Bester não produziu quantidade, mas qualidade. Tem só 5 romances e algumas dezenas de contos publicados em antologias, mas sua experiência é rica em outras áreas: trabalhou como roteirista para a DC Comics produzindo histórias para o Batman, Super Homem, Capitão Marvel e Lanterna Verde. Escreveu para rádio, televisão e foi editor de revistas.
No Brasil, claro, a não ser em sebos ou edições importadas, é difícil encontrar as obras de Bester.
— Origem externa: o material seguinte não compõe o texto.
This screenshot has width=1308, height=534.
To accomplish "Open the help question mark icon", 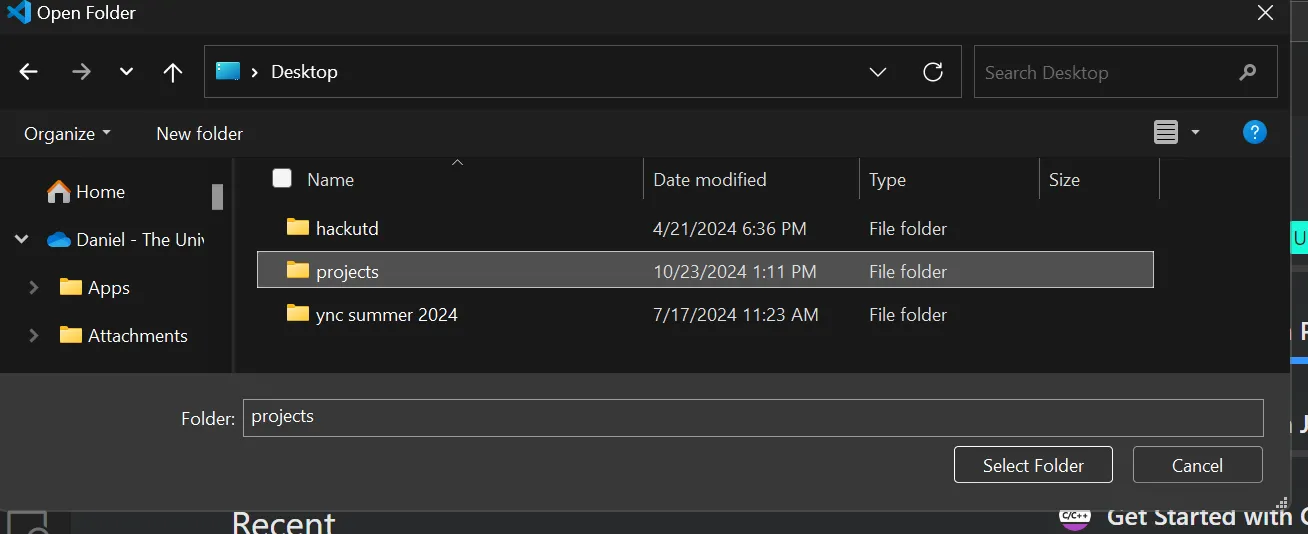I will (x=1254, y=132).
Recaímos sempre no preconceito das editoras e do público contra as obras de ficção científica. O que é uma pena, pois graças à sua formação em (eu juro!) ciências, música, artes e direito, seus textos são sempre muito diversificados, ricos em conteúdo e referências clássicas. Acho que é exagero, como li, dizer que Alfred Bester é um homem adiante de seu tempo e um escritor adiante de sua realidade. Ele tem alguns contos muito bons, mas somente dois de seus romances são excepcionais: “O Homem…” e “Tiger…”.
Valorizando sempre a humanidade como um reflexo imperfeito de algo perfeito, Bester nos define como uma grande irmandade, onde qualidades e defeitos são partilhados por todos. Um sopro de esperança, de igualdade, mesmo em um livro onde as personalidades podem ser demolidas, pois a revolta, normalmente um comportamento social desviante, pode ser reconhecida como uma força de mudança.
Se em um livro como “O Homem Demolido” a mais assustadora pena para uma pessoa normal é a demolição, para um telepata é o ostracismo: não poder mais “conversar” com seus pares normalmente levava a pessoa à loucura. Não reconhecer valor literário em um romance assim é um caminho sem volta para a demolição e o ostracismo.